When building a docker image you normally use docker build .
.
But I've found that you can specify --pull
, so the whole command would look like docker build --pull .
I'm not sure about the purpose of --pull
. Docker's official documentation says "Always attempt to pull a newer version of the image", and I'm not sure what this means in this context.
You use docker build
to build a new image, and eventually publish it somewhere to a container registry. Why would you want to pull something that doesn't exist yet?
Docker enables you to pull an image by its digest. When pulling an image by digest, you specify exactly which version of an image to pull. Doing so, allows you to “pin” an image to that version, and guarantee that the image you're using is always the same.
If you have a Dockerfile for an image, and that image is also already in some repository, docker pull will pull the binary copy of the image from the repository, whereas docker build will rebuild it from the Dockerfile.

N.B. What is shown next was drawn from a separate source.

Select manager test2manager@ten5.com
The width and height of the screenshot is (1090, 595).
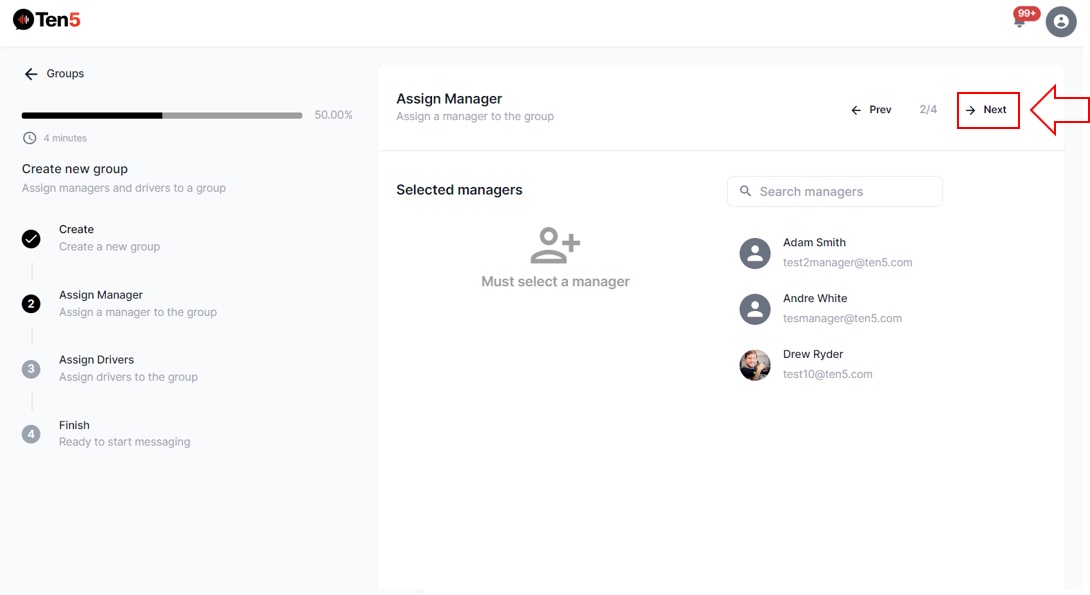847,262
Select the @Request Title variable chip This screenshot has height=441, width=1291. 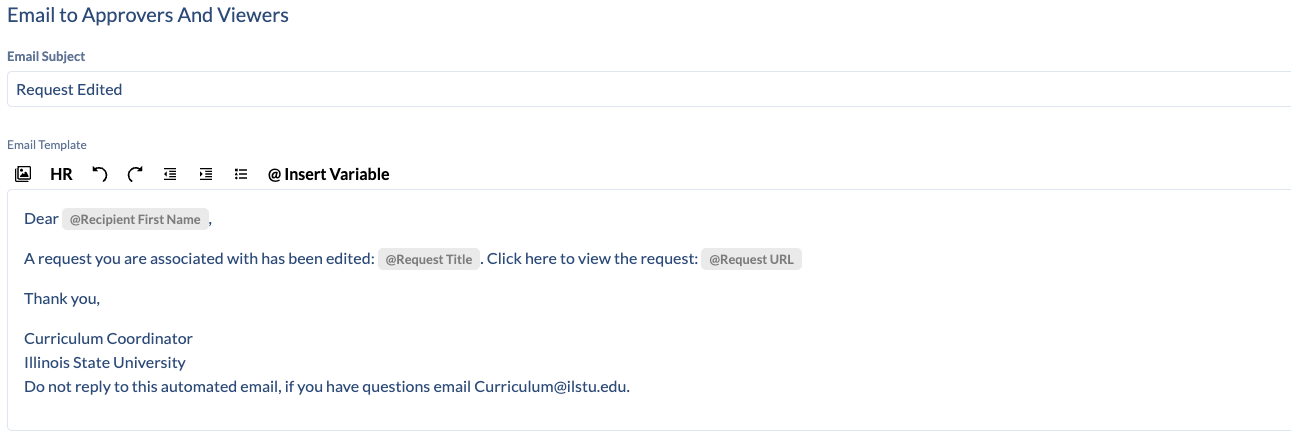tap(429, 259)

The docker pull command downloads Docker images from the internet. The docker image command lists Docker images that are (now) on your computer. The docker run command creates running containers from images and can run commands inside them.
Difference between docker-compose and Dockerfile. The key difference between the Dockerfile and docker-compose is that the Dockerfile describes how to build Docker images, while docker-compose is used to run Docker containers.
it will pull the latest version of any base image(s) instead of reusing whatever you already have tagged locally
take for instance an image based on a moving tag (such as ubuntu:bionic
). upstream makes changes and rebuilds this periodically but you might have a months old image locally. docker will happily build against the old base. --pull
will pull as a side effect so you build against the latest base image
it's ~usually a best practice to use it to get upstream security fixes as soon as possible (instead of using stale, potentially vulnerable images). though you have to trade off breaking changes (and if you use immutable tags then it doesn't make a difference)
Docker allows passing the --pull
flag to docker build
, e.g. docker build . --pull -t myimage
. This is the recommended way to ensure that the build always uses the latest container image despite the version available locally. However one additional point worth mentioning:
To ensure that your build is completely rebuilt, including checking the base image for updates, use the following options when building:
--no-cache
- This will force rebuilding of layers already available.
The full command will therefore look like this:
docker build . --pull --no-cache --tag myimage:version
The same options are available for docker-compose
:
docker-compose build --no-cache --pull
Simple answer. docker build
is used to build from a local dockerfile. docker pull
is used to pull from docker hub. If you use docker build without a docker file it throws an error.
When you specify --pull
or :latest
docker will try to download the newest version (if any)
Basically, if you add --pull, it will try to pull the newest version each time it is run.
If you love us? You can donate to us via Paypal or buy me a coffee so we can maintain and grow! Thank you!